Both LaPierre and Carson’s statements just don’t make sense. A Jewish family living in a Polish ghetto would not stand a chance against the SS officers who were constantly heavily armed, even if they had a handgun in their possession. Carson’s constant usage of the Holocaust in his political statements is not only historically inaccurate, but highly offensive to those who went through the traumatic event and those who are related to survivors.
Carson’s distaste for gun control doesn’t stop at the Holocaust, however; he blamed the victims of the Umpqua Community College for their own deaths, saying that “I would not just stand there and let him shoot me,” during an interview with FOX News, inferring that he couldn’t believe that the students didn’t retaliate with their own weapons.

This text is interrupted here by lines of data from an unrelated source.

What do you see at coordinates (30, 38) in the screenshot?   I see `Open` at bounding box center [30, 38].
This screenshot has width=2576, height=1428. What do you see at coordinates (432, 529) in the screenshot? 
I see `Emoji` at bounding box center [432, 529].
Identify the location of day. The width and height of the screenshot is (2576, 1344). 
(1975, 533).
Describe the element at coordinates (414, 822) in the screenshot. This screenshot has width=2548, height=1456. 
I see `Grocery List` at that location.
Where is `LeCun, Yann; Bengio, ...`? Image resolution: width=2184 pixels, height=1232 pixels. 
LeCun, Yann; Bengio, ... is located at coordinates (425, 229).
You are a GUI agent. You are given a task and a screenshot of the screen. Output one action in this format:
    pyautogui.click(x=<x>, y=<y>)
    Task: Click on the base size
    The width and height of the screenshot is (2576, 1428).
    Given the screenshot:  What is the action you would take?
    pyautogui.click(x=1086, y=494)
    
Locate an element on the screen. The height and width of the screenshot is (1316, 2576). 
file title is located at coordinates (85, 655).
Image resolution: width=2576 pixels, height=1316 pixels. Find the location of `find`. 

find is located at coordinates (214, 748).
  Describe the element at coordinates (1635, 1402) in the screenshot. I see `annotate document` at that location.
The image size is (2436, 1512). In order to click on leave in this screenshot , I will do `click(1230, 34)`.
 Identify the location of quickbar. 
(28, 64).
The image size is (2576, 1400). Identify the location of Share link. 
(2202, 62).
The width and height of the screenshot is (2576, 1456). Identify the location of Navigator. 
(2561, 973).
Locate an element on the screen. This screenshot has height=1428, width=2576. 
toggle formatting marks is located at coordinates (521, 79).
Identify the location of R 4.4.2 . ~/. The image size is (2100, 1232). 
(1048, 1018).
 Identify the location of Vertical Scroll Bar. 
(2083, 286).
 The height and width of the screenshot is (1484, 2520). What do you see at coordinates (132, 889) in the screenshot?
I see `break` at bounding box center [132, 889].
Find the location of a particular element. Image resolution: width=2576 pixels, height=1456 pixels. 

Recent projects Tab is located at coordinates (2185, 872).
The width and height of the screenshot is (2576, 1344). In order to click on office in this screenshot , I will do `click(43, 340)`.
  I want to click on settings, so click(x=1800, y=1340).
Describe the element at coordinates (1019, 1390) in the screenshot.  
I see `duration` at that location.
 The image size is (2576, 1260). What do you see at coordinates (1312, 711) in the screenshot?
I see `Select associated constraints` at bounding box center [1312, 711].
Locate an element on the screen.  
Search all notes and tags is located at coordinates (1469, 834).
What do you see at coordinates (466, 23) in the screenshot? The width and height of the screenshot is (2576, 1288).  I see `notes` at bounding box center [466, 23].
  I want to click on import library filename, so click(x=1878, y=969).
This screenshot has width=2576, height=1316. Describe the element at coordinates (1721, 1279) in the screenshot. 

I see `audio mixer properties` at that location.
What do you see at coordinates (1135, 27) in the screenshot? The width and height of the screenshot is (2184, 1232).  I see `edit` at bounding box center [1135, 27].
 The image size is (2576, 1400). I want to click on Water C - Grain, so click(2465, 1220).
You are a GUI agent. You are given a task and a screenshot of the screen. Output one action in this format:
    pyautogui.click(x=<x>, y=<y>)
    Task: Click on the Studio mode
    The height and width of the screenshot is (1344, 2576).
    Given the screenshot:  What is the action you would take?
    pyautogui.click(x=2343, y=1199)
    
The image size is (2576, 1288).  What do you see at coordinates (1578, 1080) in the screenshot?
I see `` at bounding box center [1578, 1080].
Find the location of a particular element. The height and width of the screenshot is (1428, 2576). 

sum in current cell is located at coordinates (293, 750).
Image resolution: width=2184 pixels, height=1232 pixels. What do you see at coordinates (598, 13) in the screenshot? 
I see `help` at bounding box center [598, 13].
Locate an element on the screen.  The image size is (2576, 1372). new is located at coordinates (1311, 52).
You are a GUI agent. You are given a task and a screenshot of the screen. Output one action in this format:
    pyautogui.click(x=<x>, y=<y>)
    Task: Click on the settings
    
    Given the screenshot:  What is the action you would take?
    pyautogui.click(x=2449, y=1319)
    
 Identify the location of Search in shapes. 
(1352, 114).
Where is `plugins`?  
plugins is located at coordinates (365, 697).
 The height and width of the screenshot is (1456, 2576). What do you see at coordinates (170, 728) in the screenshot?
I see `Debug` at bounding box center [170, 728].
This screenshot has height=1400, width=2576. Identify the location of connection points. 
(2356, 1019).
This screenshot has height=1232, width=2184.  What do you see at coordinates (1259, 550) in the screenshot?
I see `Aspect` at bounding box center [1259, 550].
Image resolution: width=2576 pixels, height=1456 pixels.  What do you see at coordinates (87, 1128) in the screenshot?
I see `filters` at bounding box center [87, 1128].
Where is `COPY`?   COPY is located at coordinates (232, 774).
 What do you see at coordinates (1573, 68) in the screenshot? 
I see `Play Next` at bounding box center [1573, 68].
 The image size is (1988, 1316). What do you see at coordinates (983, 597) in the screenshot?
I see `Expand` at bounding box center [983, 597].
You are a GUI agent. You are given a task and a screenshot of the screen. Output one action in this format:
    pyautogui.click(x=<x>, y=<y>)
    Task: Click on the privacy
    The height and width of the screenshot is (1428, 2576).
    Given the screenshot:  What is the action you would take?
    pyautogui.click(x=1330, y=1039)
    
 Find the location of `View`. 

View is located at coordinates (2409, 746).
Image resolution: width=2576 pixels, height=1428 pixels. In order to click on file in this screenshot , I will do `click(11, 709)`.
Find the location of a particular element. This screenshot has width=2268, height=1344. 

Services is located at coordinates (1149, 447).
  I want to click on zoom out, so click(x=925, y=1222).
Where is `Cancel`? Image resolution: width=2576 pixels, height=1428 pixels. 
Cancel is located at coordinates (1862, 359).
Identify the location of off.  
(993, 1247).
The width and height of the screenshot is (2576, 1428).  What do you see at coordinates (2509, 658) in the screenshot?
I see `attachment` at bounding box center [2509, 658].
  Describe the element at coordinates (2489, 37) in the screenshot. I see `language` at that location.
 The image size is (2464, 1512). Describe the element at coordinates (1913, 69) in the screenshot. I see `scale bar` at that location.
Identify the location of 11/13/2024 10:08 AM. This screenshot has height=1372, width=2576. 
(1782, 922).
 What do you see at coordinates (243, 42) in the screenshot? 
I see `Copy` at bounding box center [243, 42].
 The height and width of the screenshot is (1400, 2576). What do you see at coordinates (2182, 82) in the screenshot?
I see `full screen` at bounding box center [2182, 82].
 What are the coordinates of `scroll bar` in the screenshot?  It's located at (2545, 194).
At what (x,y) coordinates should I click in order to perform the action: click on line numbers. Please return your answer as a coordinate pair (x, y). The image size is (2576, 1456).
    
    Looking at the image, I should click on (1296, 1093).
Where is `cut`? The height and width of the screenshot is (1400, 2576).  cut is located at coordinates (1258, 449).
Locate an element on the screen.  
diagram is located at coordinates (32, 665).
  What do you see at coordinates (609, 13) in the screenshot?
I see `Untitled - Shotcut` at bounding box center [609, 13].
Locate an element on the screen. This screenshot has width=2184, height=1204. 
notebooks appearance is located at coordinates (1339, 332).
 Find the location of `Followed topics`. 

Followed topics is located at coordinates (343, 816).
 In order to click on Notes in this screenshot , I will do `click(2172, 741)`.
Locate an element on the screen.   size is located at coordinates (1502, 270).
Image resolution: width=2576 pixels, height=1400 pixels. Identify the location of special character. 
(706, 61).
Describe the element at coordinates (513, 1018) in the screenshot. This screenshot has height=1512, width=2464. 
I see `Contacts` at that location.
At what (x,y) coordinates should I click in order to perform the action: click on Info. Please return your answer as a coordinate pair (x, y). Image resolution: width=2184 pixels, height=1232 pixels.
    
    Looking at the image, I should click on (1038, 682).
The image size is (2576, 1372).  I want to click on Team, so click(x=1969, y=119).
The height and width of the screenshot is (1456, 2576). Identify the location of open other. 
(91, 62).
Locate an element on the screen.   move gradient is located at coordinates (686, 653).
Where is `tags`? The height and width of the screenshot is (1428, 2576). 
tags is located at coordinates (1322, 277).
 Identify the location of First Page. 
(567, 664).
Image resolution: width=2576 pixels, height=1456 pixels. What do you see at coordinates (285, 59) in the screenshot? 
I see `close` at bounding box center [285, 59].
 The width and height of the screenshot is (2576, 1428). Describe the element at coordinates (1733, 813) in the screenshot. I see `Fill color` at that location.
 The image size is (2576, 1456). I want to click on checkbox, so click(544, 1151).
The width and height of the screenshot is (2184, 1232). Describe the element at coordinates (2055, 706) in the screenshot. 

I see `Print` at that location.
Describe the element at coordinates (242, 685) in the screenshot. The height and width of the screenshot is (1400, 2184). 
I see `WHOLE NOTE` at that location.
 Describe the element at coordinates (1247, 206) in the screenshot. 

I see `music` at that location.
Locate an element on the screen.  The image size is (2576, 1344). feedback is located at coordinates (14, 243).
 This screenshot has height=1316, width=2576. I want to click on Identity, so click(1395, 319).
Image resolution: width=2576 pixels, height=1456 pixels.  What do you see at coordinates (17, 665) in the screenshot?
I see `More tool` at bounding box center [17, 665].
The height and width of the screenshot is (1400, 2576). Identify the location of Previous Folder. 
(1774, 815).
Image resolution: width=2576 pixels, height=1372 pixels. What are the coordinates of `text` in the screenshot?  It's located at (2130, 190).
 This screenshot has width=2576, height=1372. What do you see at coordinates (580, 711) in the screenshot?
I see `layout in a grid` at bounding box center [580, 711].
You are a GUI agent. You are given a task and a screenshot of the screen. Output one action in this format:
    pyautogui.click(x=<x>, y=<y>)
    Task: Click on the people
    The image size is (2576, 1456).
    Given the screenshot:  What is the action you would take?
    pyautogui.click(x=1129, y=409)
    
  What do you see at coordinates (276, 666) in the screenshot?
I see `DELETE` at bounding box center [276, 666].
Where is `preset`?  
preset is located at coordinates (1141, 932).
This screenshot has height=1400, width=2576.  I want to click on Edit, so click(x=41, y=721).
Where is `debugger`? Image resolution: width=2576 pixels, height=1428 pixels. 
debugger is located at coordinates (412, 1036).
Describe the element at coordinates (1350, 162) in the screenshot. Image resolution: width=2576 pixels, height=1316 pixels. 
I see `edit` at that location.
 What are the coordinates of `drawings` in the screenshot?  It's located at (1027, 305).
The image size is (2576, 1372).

To top it off, Carson wasn’t a registered Republican until 2014. With all of these things in mind, why would the U.S. want a leader as wishy-washy as Ben Carson? Sure, he’s just as rude and un-apologetic as Donald Trump, but at least Trump hasn’t personally victimized CNN’s golden boy, Wolf Blitzer, on live TV. With the 2016 election almost a year away, the GOP has plenty of time to whip up even more disastrous comments from its presidential candidates.